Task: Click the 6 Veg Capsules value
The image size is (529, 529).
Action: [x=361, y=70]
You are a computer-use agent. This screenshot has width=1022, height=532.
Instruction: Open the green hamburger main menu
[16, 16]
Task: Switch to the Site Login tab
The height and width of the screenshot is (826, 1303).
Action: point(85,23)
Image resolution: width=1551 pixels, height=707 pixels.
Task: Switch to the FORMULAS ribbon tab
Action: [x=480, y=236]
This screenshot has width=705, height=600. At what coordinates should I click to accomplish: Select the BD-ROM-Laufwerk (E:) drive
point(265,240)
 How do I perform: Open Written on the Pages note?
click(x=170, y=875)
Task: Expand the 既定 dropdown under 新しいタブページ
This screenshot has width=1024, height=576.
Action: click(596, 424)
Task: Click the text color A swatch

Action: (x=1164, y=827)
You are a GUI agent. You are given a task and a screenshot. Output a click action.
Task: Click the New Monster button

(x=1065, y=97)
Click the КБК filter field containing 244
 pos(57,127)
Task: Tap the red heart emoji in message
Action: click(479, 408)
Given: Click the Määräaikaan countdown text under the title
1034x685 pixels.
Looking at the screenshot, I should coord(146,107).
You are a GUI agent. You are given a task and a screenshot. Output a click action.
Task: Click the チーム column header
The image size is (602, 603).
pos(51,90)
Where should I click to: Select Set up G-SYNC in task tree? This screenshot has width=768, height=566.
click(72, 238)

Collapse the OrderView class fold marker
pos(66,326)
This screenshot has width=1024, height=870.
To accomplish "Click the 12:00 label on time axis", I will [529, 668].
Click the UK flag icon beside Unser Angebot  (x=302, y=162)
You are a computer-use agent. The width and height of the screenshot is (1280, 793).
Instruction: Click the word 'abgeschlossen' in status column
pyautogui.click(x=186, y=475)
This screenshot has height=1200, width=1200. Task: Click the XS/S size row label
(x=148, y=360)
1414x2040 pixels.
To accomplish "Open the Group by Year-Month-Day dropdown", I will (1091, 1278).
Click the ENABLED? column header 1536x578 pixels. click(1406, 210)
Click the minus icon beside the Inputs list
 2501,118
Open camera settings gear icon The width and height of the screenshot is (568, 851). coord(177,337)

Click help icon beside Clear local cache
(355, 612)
*****
## Written task
Rewrite all of the data above, substituting "column heading" for every occurrence of "column header" and changing nothing else.

## Exercise result
Task: Click the 6 Veg Capsules value
The image size is (529, 529).
Action: [x=361, y=70]
You are a computer-use agent. This screenshot has width=1022, height=532.
Instruction: Open the green hamburger main menu
[16, 16]
Task: Switch to the Site Login tab
The height and width of the screenshot is (826, 1303).
Action: point(85,23)
Image resolution: width=1551 pixels, height=707 pixels.
Task: Switch to the FORMULAS ribbon tab
Action: [x=480, y=236]
This screenshot has width=705, height=600. At what coordinates should I click to accomplish: Select the BD-ROM-Laufwerk (E:) drive
point(265,240)
 How do I perform: Open Written on the Pages note?
click(x=170, y=875)
Task: Expand the 既定 dropdown under 新しいタブページ
This screenshot has width=1024, height=576.
Action: click(596, 424)
Task: Click the text color A swatch

Action: (x=1164, y=827)
You are a GUI agent. You are given a task and a screenshot. Output a click action.
Task: Click the New Monster button

(x=1065, y=97)
Click the КБК filter field containing 244
 pos(57,127)
Task: Tap the red heart emoji in message
Action: click(479, 408)
Given: Click the Määräaikaan countdown text under the title
1034x685 pixels.
Looking at the screenshot, I should coord(146,107).
You are a GUI agent. You are given a task and a screenshot. Output a click action.
Task: Click the チーム column heading
The image size is (602, 603).
pos(51,90)
Where should I click to: Select Set up G-SYNC in task tree? This screenshot has width=768, height=566.
click(72, 238)

Collapse the OrderView class fold marker
pos(66,326)
This screenshot has width=1024, height=870.
To accomplish "Click the 12:00 label on time axis", I will [529, 668].
Click the UK flag icon beside Unser Angebot  (x=302, y=162)
You are a computer-use agent. The width and height of the screenshot is (1280, 793).
Instruction: Click the word 'abgeschlossen' in status column
pyautogui.click(x=186, y=475)
This screenshot has height=1200, width=1200. Task: Click the XS/S size row label
(x=148, y=360)
1414x2040 pixels.
To accomplish "Open the Group by Year-Month-Day dropdown", I will (1091, 1278).
Click the ENABLED? column heading 1536x578 pixels. click(1406, 210)
Click the minus icon beside the Inputs list
 2501,118
Open camera settings gear icon The width and height of the screenshot is (568, 851). coord(177,337)

Click help icon beside Clear local cache
(355, 612)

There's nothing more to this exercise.